═══ DATA PROVIDED
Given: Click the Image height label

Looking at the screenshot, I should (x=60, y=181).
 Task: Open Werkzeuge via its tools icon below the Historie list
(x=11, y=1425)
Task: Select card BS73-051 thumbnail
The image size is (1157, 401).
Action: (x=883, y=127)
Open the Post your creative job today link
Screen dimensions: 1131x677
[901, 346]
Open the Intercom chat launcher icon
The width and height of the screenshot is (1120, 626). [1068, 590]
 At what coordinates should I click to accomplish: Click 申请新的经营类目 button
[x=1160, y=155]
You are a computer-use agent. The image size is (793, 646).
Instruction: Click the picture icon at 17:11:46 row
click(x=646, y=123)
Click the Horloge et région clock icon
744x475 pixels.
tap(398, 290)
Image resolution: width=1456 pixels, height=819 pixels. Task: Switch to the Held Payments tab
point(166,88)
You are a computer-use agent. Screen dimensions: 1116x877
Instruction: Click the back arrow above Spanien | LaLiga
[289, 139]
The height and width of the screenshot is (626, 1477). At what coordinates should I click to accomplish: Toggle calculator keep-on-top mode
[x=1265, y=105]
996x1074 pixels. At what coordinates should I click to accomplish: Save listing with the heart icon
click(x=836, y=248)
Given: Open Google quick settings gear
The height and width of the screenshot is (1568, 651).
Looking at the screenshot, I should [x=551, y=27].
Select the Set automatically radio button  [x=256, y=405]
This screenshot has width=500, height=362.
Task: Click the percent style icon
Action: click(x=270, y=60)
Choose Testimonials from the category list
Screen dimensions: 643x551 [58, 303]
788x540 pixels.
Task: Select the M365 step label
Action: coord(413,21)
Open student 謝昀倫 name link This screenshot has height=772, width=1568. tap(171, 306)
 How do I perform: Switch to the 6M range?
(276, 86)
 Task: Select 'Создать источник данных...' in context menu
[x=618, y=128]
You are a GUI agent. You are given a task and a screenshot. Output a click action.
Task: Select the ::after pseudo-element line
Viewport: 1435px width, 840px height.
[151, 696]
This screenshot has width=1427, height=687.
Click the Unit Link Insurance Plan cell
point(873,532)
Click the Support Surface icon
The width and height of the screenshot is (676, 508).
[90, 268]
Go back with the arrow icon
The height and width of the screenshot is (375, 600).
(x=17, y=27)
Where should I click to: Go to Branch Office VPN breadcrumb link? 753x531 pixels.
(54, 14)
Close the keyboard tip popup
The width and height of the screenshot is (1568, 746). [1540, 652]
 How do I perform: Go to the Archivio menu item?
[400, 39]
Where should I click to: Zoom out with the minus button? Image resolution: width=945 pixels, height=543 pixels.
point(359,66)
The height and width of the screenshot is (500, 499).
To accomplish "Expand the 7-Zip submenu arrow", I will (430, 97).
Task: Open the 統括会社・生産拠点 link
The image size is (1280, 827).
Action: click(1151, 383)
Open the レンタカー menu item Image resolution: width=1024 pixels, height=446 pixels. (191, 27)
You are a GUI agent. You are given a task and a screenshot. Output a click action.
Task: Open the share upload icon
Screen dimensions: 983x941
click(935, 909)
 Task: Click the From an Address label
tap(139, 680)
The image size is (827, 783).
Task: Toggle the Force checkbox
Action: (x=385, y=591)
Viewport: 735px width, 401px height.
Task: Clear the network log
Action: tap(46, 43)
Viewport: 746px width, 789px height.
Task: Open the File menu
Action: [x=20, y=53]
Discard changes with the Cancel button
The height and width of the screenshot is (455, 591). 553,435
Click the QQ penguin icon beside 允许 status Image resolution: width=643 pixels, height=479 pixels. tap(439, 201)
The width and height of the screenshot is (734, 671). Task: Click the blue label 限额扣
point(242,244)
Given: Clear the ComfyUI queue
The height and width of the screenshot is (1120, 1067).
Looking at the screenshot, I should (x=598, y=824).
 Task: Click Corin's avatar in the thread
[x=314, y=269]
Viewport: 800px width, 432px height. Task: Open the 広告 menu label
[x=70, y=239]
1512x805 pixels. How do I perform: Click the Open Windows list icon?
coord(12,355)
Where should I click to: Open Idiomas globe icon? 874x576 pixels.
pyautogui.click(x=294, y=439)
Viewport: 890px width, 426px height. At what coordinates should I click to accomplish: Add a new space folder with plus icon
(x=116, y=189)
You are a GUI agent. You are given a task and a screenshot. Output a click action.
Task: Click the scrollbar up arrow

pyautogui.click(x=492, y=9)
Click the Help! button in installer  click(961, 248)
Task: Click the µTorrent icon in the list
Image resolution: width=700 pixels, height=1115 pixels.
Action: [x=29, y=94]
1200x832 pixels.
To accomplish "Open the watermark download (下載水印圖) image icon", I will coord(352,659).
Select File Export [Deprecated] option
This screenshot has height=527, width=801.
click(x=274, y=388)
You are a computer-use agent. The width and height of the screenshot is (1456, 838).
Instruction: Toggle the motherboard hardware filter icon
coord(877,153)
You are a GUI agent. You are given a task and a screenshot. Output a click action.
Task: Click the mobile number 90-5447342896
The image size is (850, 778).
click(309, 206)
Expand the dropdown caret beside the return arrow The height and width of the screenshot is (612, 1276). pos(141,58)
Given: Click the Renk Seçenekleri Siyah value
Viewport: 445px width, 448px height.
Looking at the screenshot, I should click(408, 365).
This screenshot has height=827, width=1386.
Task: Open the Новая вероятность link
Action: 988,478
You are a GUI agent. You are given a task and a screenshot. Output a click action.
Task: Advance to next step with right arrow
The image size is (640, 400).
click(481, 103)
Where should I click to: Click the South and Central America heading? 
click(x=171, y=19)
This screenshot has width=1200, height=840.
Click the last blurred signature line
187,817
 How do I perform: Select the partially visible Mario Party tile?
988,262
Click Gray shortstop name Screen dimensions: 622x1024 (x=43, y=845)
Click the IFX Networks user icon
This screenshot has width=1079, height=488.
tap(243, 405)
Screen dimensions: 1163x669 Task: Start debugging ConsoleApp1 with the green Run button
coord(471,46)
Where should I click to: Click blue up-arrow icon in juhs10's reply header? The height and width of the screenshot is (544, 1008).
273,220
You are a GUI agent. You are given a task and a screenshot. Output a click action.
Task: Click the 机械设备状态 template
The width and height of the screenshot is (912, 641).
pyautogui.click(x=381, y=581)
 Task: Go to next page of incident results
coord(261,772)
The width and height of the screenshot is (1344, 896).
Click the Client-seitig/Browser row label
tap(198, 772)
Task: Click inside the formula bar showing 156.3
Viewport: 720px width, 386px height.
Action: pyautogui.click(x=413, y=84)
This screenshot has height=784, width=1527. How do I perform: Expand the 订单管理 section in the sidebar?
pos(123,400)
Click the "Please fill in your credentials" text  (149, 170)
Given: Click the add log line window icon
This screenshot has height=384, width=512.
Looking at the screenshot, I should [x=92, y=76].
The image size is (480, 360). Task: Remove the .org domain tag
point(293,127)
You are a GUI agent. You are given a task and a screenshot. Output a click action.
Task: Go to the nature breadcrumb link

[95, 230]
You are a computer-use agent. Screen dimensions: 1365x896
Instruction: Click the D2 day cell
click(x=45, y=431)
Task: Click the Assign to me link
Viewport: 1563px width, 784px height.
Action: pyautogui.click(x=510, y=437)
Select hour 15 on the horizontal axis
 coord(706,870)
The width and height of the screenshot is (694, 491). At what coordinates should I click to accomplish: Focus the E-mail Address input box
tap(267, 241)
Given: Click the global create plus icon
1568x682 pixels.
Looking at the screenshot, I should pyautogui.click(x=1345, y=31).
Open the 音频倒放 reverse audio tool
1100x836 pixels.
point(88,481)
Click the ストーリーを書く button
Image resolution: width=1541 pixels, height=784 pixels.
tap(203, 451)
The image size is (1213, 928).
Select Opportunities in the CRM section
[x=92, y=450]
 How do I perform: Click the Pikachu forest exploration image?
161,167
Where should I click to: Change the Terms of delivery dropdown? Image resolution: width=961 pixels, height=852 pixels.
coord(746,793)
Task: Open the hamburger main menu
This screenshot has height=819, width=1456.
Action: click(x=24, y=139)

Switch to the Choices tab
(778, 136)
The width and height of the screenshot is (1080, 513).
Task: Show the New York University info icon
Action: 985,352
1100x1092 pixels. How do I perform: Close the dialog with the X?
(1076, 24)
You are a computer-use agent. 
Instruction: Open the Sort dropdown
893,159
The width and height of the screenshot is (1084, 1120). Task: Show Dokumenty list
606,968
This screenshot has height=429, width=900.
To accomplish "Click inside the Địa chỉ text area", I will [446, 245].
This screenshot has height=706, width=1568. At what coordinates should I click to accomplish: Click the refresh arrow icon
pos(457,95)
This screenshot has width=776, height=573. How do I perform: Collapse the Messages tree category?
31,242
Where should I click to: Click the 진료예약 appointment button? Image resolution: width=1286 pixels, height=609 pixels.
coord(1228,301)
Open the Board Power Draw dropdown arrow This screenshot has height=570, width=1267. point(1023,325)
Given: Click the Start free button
══════
* [DIRECTIONS FOR THIS TASK] All lines above from the line with "Task: Click the Assign to me link" through the line with "Click the ストーリーを書く button", both included, are to be set down exactly, with nothing else.

* [FINISHED TASK]
Task: Click the Assign to me link
Viewport: 1563px width, 784px height.
Action: pyautogui.click(x=510, y=437)
Select hour 15 on the horizontal axis
 coord(706,870)
The width and height of the screenshot is (694, 491). At what coordinates should I click to accomplish: Focus the E-mail Address input box
tap(267, 241)
Given: Click the global create plus icon
1568x682 pixels.
Looking at the screenshot, I should pyautogui.click(x=1345, y=31).
Open the 音频倒放 reverse audio tool
1100x836 pixels.
point(88,481)
Click the ストーリーを書く button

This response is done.